Transport of high current, relativistic electron beams using active-wire BΘ cell techniques

The high-current, relativistic electron beam (10–20kA, 5MeV, 40ns) of the SuperIBEX accelerator is transported from its diode to an experimental chamber along a wire that has an externally driven current flowing in the same direction as the electron beam current. The magnetic field from the wire current both guides the beam and smears out coherent radial beam oscillations. The wire cell is used to damp the initial radial motion to decrease the growth of the resistive hose instability in the air propagation region following the wire cell. Experimental parameters varied in this study include wire cell current (Iw<Ib) and cell gas pressure (full atmospheric pressure or vacuum).

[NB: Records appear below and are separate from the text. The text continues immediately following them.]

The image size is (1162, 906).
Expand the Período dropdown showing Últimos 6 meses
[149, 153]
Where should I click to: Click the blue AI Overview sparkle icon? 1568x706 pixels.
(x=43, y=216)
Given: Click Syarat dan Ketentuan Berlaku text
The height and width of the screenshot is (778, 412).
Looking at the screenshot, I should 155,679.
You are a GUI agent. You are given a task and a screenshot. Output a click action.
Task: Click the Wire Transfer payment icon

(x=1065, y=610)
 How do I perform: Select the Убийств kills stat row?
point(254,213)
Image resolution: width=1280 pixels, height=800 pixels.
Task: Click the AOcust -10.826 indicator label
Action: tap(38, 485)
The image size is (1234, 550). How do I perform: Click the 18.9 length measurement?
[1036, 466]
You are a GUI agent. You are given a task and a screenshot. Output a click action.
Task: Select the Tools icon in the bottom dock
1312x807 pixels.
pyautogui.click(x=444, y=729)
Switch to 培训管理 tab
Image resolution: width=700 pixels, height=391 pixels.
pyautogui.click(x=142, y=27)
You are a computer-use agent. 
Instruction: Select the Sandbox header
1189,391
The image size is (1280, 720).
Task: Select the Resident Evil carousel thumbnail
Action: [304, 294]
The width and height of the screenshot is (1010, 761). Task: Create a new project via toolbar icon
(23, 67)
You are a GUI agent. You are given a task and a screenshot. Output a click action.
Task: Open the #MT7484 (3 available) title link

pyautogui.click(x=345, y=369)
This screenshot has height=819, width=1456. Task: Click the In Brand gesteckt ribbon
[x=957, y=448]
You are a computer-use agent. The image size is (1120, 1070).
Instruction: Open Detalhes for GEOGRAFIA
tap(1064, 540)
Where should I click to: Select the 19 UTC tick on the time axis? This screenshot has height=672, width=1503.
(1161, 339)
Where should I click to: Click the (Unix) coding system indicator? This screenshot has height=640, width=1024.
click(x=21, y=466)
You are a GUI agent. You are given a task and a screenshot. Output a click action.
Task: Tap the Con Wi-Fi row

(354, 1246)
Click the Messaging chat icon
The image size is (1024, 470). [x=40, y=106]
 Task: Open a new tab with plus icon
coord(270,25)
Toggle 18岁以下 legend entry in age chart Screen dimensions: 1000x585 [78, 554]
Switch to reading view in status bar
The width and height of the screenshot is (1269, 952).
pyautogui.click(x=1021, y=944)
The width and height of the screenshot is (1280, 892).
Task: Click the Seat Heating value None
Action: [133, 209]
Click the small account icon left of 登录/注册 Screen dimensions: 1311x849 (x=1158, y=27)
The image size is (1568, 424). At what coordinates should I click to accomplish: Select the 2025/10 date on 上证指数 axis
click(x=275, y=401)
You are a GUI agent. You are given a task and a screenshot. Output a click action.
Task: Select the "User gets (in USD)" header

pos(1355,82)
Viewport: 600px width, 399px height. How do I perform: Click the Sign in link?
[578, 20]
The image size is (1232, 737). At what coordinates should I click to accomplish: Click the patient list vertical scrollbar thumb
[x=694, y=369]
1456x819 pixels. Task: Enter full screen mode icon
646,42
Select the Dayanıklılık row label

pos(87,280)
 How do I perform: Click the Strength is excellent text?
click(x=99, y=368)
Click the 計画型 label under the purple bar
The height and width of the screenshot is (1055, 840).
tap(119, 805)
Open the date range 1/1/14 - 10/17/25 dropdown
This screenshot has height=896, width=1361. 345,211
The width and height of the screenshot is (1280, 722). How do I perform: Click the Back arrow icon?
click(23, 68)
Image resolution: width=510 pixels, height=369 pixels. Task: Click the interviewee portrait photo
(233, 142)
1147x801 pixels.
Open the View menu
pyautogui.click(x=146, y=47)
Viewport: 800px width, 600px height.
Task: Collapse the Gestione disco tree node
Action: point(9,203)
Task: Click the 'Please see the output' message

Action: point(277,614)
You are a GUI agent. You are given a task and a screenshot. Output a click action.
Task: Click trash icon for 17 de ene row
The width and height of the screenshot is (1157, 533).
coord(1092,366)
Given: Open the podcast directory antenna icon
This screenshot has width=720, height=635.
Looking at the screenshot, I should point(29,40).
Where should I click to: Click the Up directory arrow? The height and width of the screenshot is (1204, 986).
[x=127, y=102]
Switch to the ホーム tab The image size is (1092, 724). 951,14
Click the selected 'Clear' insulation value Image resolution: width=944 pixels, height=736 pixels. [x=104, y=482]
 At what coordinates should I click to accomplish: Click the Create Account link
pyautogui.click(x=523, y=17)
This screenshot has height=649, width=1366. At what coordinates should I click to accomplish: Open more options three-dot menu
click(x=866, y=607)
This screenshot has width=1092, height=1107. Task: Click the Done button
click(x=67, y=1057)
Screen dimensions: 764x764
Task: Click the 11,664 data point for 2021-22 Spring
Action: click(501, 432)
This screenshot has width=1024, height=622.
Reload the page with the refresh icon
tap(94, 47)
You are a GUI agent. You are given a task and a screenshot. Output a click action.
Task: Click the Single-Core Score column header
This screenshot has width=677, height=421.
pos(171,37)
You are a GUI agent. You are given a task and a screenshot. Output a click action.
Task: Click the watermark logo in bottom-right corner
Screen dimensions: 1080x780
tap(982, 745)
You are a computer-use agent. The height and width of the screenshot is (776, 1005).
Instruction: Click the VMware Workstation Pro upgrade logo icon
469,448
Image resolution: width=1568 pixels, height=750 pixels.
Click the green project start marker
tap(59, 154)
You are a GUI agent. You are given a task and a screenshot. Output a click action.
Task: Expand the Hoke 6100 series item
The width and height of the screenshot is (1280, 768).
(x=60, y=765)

The effects of these parameters on the cell transport efficiency (Iout/Iin) beam pulse length (tp), and beam radial profile (Ib(r, t)) were measured with an array of diagnostics. The beam spatial profile was measured optically using Čerenkov light generated as it passed through a thin FEP teflon foil at the cell exit using an ultra-fast, 4 channel framing camera and one or more streak cameras. Electrical measurements included non-interceptive beam position monitors at the input and exit of the wire cell and a 5-element, segmented, concentric Faraday collector which could be mounted to intercept the beam. The results of this experiment are compared with theory and numerical simulations.